▸ **Your assignment**
Keep every line in which "will" occurs and drop the rest of the data.
== Source data
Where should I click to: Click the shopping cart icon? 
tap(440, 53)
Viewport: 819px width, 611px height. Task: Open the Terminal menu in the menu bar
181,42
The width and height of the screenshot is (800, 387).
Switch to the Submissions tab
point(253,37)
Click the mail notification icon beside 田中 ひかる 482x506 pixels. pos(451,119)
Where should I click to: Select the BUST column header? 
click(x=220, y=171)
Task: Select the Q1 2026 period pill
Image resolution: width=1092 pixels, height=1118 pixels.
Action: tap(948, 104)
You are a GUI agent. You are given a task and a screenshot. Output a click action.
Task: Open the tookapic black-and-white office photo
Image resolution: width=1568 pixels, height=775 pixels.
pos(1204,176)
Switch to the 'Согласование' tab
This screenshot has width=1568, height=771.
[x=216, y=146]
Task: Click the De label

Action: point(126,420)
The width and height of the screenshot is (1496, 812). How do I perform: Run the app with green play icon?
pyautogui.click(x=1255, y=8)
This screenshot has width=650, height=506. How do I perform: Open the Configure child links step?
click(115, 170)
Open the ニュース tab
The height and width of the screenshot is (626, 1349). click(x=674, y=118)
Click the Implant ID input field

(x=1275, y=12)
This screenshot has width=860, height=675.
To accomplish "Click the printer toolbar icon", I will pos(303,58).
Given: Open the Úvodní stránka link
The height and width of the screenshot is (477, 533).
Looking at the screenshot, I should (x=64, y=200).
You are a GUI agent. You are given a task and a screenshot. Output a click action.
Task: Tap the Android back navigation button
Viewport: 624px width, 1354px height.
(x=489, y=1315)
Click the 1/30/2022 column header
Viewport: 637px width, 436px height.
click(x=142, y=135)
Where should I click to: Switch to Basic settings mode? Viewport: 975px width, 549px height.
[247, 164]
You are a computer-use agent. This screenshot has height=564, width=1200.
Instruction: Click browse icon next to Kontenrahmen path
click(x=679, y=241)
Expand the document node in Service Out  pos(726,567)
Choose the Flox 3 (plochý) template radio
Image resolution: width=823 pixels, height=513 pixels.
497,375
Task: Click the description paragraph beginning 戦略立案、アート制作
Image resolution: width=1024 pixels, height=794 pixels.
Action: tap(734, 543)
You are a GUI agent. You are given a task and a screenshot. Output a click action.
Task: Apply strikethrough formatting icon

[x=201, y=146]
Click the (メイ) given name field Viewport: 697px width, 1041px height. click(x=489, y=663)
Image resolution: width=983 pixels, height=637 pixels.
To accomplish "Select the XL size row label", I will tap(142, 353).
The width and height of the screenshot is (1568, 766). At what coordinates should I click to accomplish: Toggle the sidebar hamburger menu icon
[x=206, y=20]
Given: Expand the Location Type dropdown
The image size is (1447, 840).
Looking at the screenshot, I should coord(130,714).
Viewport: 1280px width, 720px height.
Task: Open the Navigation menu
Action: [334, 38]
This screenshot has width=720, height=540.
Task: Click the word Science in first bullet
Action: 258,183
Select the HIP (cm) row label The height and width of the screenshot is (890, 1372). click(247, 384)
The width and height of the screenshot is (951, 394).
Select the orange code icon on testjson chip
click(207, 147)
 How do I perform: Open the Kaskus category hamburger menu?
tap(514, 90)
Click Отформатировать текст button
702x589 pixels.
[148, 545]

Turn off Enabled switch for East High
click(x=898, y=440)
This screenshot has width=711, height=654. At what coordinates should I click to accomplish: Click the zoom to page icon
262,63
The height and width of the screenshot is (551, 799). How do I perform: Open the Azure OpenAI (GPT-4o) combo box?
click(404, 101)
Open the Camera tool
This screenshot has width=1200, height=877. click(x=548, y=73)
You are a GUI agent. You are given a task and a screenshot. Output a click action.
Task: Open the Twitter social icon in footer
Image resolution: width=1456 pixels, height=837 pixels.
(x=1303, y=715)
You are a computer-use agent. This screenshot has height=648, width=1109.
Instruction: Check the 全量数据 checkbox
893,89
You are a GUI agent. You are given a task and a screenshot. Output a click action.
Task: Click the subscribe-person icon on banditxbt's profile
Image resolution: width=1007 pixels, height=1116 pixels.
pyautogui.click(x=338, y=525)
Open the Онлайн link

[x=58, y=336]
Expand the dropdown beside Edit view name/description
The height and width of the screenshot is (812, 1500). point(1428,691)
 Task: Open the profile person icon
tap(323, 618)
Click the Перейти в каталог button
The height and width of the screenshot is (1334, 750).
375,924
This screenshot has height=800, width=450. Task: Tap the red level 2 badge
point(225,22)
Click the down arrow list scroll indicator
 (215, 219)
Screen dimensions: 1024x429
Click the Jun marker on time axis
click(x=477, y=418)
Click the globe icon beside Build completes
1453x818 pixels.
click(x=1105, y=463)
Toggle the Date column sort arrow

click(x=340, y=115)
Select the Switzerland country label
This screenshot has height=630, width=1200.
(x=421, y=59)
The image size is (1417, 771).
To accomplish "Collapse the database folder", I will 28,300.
====
▸ **Expected output**
To accomplish "Click the printer toolbar icon", I will pos(303,58).
To accomplish "Select the XL size row label", I will tap(142, 353).
To accomplish "Collapse the database folder", I will 28,300.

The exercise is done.